SOURCE EXCERPT:
Walking Austin, pt.4

Old Austin was built by people. New Austin is built by firms. Firms have the same problem that bureau’s do. Who will be held responsible for all this ugliness? Those who create these new buildings will never inhabit them. That much is apparent in their carelessness. Am I wrong? Am I historically inaccurate? Does the data not show that man was once closer to his creations? Did he once have to bear the responsibility for structures he wrought? Is this not the misplaced key of justice? 

Once upon a time man would build the building himself, or commission it to be built, or be the one commissioned—either way, a name would design, a name would oversee, a name would execute. And now, who constructed The Ashton, or The Four Seasons, or The Bowie—these 50 story monuments to artlessness? Names are getting weird; HKS, 3XN. Not people—firms. Nameless, faceless, no one to blame, no one to praise, no one. Do they even live in Austin? Do they even live in America? Will they ever make the pilgrimage to see their “design” in the flesh. Are they even people? 

The fundamental tie between creator and creator has been severed. We have undergone a massive diffusion of responsibility and the loss of his brother: glory, and his dark cousin—pride. Pride can save us in ways we do not understand. I heard of one of these condominium towers collapsing in Miami last year. Can you believe it? Here in America! Why did it collapse? The media will talk of faulty design, or lacking inspection schedules, but that is merely the surface. Those people died from our growing pridelessness and shamelessness. A sense of pride could have changed the design. A sense of shame could have changed the inspection schedule.

SUPPLIED RECORDS:

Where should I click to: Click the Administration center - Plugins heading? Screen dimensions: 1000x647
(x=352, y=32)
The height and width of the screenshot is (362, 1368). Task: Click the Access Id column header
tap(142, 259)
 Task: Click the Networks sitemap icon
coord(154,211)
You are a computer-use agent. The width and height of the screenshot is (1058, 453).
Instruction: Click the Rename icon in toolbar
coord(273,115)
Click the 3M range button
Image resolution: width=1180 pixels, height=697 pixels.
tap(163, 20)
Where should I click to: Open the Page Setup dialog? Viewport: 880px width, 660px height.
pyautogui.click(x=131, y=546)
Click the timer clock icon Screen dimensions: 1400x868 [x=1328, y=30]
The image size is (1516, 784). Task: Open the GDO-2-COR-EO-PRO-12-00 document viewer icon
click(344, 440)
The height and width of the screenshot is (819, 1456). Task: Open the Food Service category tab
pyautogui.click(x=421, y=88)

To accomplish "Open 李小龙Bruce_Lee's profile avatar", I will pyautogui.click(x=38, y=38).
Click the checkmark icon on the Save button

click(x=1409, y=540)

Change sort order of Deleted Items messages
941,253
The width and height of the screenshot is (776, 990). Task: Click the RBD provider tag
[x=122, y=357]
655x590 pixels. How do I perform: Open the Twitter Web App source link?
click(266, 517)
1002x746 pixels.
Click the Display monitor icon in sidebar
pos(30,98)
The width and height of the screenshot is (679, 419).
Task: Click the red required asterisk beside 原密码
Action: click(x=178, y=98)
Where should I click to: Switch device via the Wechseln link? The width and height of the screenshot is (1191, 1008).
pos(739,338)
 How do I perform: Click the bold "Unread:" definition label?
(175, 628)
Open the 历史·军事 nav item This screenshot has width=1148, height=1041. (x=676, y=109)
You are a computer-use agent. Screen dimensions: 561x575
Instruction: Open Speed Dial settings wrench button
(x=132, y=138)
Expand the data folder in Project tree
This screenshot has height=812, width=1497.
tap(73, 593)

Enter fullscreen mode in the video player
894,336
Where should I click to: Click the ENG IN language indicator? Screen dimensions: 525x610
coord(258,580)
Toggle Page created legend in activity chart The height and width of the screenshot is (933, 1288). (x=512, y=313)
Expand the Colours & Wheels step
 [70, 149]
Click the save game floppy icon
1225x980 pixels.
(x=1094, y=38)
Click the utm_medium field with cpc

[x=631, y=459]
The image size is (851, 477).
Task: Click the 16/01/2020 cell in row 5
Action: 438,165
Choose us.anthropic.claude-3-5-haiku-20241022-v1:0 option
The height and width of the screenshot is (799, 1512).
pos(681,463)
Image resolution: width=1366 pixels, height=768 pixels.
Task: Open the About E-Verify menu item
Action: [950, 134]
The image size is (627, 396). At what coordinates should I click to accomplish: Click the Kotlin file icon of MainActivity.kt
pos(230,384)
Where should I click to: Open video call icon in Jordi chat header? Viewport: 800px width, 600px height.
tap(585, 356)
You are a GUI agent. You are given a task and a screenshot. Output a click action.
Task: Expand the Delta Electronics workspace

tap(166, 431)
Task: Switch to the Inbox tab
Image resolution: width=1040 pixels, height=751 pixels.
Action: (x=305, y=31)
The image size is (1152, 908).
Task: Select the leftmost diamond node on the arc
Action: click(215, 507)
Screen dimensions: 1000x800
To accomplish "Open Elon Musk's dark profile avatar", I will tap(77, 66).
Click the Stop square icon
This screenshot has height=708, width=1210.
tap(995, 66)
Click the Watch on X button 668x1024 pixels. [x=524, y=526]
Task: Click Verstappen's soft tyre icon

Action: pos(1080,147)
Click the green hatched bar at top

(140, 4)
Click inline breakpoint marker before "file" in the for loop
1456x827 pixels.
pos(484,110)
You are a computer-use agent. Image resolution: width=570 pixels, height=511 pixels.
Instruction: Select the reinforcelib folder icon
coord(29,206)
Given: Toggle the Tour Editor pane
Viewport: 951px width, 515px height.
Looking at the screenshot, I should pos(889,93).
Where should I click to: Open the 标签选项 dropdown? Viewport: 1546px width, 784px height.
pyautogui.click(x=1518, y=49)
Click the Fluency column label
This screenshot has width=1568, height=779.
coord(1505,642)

SET TASKS:
(a) Print the passage of the essay on Austin's buildings between "Old Austin was" and "key of justice?", inclusive.
(b) Swap "icon" for "symbol" in the records from their first line through the line holding "click(344, 440)", inclusive, and return only those lines with nothing else altered.
The essay on Austin's buildings and the records are unrelated to each other.

EXPECTED OUTPUTS:
(a)
Old Austin was built by people. New Austin is built by firms. Firms have the same problem that bureau’s do. Who will be held responsible for all this ugliness? Those who create these new buildings will never inhabit them. That much is apparent in their carelessness. Am I wrong? Am I historically inaccurate? Does the data not show that man was once closer to his creations? Did he once have to bear the responsibility for structures he wrought? Is this not the misplaced key of justice?

(b)
Where should I click to: Click the Administration center - Plugins heading? Screen dimensions: 1000x647
(x=352, y=32)
The height and width of the screenshot is (362, 1368). Task: Click the Access Id column header
tap(142, 259)
 Task: Click the Networks sitemap symbol
coord(154,211)
You are a computer-use agent. The width and height of the screenshot is (1058, 453).
Instruction: Click the Rename symbol in toolbar
coord(273,115)
Click the 3M range button
Image resolution: width=1180 pixels, height=697 pixels.
tap(163, 20)
Where should I click to: Open the Page Setup dialog? Viewport: 880px width, 660px height.
pyautogui.click(x=131, y=546)
Click the timer clock symbol Screen dimensions: 1400x868 [x=1328, y=30]
The image size is (1516, 784). Task: Open the GDO-2-COR-EO-PRO-12-00 document viewer symbol
click(344, 440)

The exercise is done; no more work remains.